終わりかけに突如としてリーチが「大学4年生までずっと童貞でした」と告白した、界隈で伝説となったスピーチを眞野は生で聞いた。
入部後は、人としての力に惹かれた。出場機会の少ない後輩を食事に誘ってくれ、フィールドで率先して身体を張っていたのがリーチだった。
そのリーチが約10年ぶりに主将となった昨季は、加盟するリーグワン1部を戦いながら「この人がほんまに優勝したいというのが伝わってきた。この人を勝たせたい」と眞野。シーズン序盤、試合前の円陣で腿上げをしようと言い出すなど、普段と異なる様子がリーチに見られたからだ。
「その円陣で皆は笑って、和むんです。…(リーチは)勝ったらめちゃくちゃ喜んでいたし、今年は優勝を狙える、狙えると、ずーっと言っていた」
そのシーズン、眞野は13度の公式戦に出場。5月26日のファイナルでも、トライに繋がる突進を繰り出した。頂点に立つと、リーチは身体をマッチ棒のように伸ばしたまま胴上げされていた。眞野はこうだ。
「笑いを取りにいったなと」
12月21日には新シーズンを迎える。22日には日産・スタジアムで昨季4位の横浜キヤノンイーグルスとぶつかる。
秋のプレシーズンは黒星先行も、「結果より中身が大事」。多くの機会で前年度の控え選手を起用し、全てのスコッドに自軍のスタイルをインストールしていた。
その手順を、眞野は信じる。リーグワン史上初の連覇達成は、圧力下でスタイルを貫けるかにかかっているという。

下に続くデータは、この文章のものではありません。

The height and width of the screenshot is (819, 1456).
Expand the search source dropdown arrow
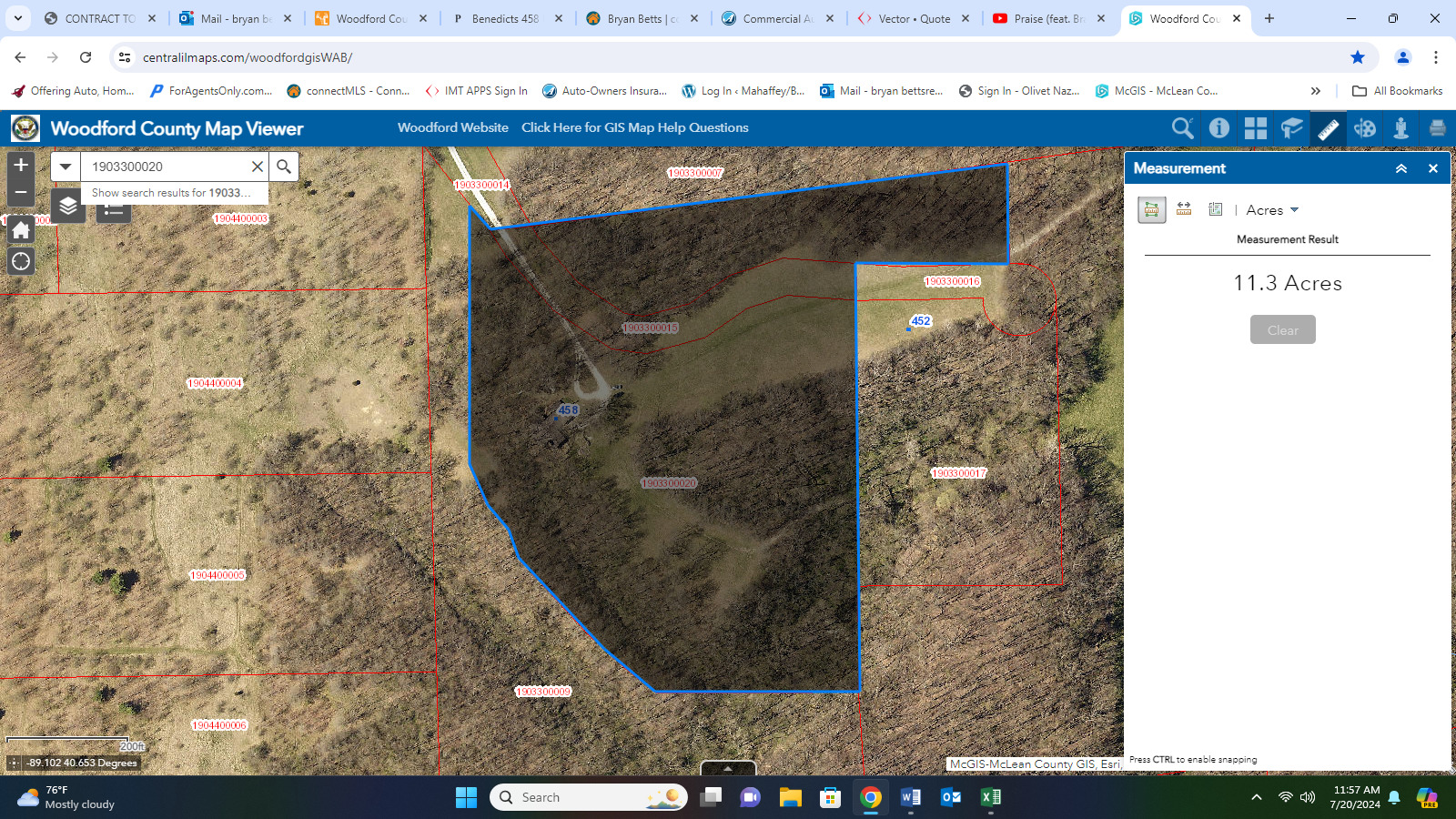[66, 167]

「(今季は)どのチームも東芝を倒そうと思ってそこに賭けてくる。それに勝つには、自分たちのラグビーをやり切るのが大事です。相手がどうこうではなく、自分たちにフォーカスする。例えば相手のディフェンスが幅広く立っているなかでも、自分たちは自分たちのアライメント(陣形や繋がり)にこだわる。そうすればどこかに穴ができ、ボールが繋がる」
ちなみに昨夏に社員からプロへ転じたが、食事と駐車場付きの社員寮を離れられずにいるという。